Summer has flown by much quicker than I anticipated, but there was plenty of time to be a bookworm. Below I’ve included some recent titles I’ve read, for you to consider yourself! What was your favorite novel of the summer? Share them in comments!
To start, I’m still not sure I liked My Dark Vanessa. It was a tug of war to get through. I guess this is a good book club title because there’s a lot to discuss. 5 pages in, I thought this was going to be nothing but problematic. Instead, it was just uber complicated. It explores the psychological impact of a clearly inappropriate student teacher relationship. I was shocked by the fallout at the end of the school year and surprised that Jenny was trying to be a supportive friend to Vanessa.
The plot only thickens from there, because she again pursued a relationship with Strane after she turned 18. While Strane was out of line to pursue a student, adults in a crummy relationship is a different story. The story alternates between 2000 and 2017, when Strane is accused by another student of abuse, in the “Me Too” era. And while Taylor’s story didn’t seem credible, can inappropriate conduct be construed as on par with physical abuse? I think it’s a disservice to combine traumas into a one size fits all explanation. But would Taylor’s story have held more weight because of Vanessa?
While I can appreciate the nuance, Vanessa was right to be reluctant, her relationship with Strane wasn’t cookie cutter. In her therapy sessions, she is made aware that the man she thought she loved abused her. I guess I was bummed out in the end because I felt like we only saw a partial breakthrough for Vanessa, with lots of questions left unanswered.
Psychotherapist Theo Farber becomes obsessed with Alicia Berenson, a painter who murdered her husband, Gabriel. She is placed in The Grove, a psychiatric hospital, and she has stopped speaking entirely. Six years later Theo applies for a job, expressly to meet the still silent Alicia, in hopes of treating her. The story of why proceeds to be unraveled. There were so many red herrings, I actually didn’t see the twist coming. I thought it was a character with almost no involvement, haha. The chapters were short and suspenseful like a Patterson novel. This mystery thriller is also in the works for movie adaptation!
I feel like I have been reading some heavy content lately, so this summer I wanted to get some books with lighter concepts. City of Girls was an offered title, and I’m so happy it was. It was like a novel combination of The Marvelous Mrs. Maisel with that anxiousness of Almost Famous. So it’s 1940 and Vivian is from upstate and according to her parents, loafing, so they send her to Manhattan to live with her aunt. Aunt Peg owns an underground theater where we get introduced to a band of characters. They are unconventional, hilarious and their story was as frivolous and dramatic as it was sobering and heartfelt. Even secondary characters like Mr. Herbert and Olive were charming. As the story goes on, America is on the cusp of joining World War 2 efforts, but Vivian fumbles in a faux pas, resulting in seriously unfair consequences (by today’s standard). She’s determined to live her life fully and we get to see her follow through and experience ups and downs as she, and the city, have to make changes as life goes on. This might be my favorite book I’ve read this year.
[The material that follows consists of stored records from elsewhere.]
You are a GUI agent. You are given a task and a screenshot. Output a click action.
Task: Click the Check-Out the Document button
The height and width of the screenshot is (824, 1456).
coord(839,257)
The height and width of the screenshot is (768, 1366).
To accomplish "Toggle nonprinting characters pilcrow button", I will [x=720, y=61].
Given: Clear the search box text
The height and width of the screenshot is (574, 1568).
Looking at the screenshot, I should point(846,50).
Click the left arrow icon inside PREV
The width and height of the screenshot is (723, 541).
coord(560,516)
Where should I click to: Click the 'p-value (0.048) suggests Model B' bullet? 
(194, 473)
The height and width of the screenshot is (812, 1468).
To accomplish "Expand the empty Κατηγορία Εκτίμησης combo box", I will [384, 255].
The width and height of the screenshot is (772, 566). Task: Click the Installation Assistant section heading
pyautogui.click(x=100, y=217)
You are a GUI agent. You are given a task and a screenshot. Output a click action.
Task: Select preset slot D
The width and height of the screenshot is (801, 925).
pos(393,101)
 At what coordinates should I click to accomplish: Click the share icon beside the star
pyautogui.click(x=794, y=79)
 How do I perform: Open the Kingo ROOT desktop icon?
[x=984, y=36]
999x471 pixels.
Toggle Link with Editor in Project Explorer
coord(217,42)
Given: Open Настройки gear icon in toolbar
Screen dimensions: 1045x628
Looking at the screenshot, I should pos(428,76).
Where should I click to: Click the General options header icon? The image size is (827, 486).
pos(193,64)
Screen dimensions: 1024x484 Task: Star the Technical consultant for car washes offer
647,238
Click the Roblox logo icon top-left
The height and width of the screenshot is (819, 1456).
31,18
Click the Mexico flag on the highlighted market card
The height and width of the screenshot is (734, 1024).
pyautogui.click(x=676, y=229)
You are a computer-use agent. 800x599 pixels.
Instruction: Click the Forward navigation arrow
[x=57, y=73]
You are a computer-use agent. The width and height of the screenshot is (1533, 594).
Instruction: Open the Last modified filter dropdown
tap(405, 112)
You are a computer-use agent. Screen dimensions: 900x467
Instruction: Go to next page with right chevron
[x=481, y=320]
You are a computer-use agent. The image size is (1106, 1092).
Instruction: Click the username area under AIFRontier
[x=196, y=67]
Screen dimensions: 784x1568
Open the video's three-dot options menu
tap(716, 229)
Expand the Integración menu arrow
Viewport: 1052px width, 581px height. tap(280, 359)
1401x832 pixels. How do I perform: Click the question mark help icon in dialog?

A vacation to Majorca sounds very nice about now and it was the perfect setting for The Lemon Grove. This was another more carefree title I was hoping would be an entertaining summer read. Jenn, the main character and narrator, made some odd observations in early chapters that were almost discouraging, but her character develops really well throughout the story. She and her husband, Greg, take an annual holiday in Deia, but she thinks the trip will be ruined when they are joined by Greg’s daughter, Emma and her new boyfriend, Nathan.
After an couple awkward lunches though, she finds herself attracted to her stepdaughter’s boyfriend. He was an opaque character, so the novel still felt a bit clunky at this point. However, after a close call on a family outing, the plot really picks up speed. It weaves around a sun soaked island, building up suspense in an exciting and detailed, but unaggressive manner, before it’s finale. I actually would have enjoyed another chapter or two!
First off, I was on Google almost every time I got to reading this novel. I have to say, the history of Bangkok is intense. There’s been government coups, resistance and tumultuous regime. The city’s name has been changed multiple times. Residents call it Krungthep, which is still a shortened moniker. Thai food is personally one of my favorite cuisine’s. It was surprising to learn it wasn’t more widely accepted until the 90s! One last fun fact, I also ended up going down another Google rabbit hole of the best Thai beaches and have now have a whole vacation planned haha.
As for the actual novel, it centers around one house that has had several residents across the passage of time. I would have liked to read a little more from Phineas, since he was the character from colonial exploration and it was such a different time. I loved Nee and Nok’s storyline. The sisters were beautifully developed characters and it was easy to see how modern times impacted them and how they lived. Honestly, I forgot about Clyde. He was introduced in the beginning of the book and then not mentioned until the end. I suppose it made sense, because he was an expat who finally returned to his homeland, but it felt more like a loose end being tied up rather than a significant part of the story. Take a cultural dip (within a fictional realm, of course) into one of the world’s most vibrant, evolving cities.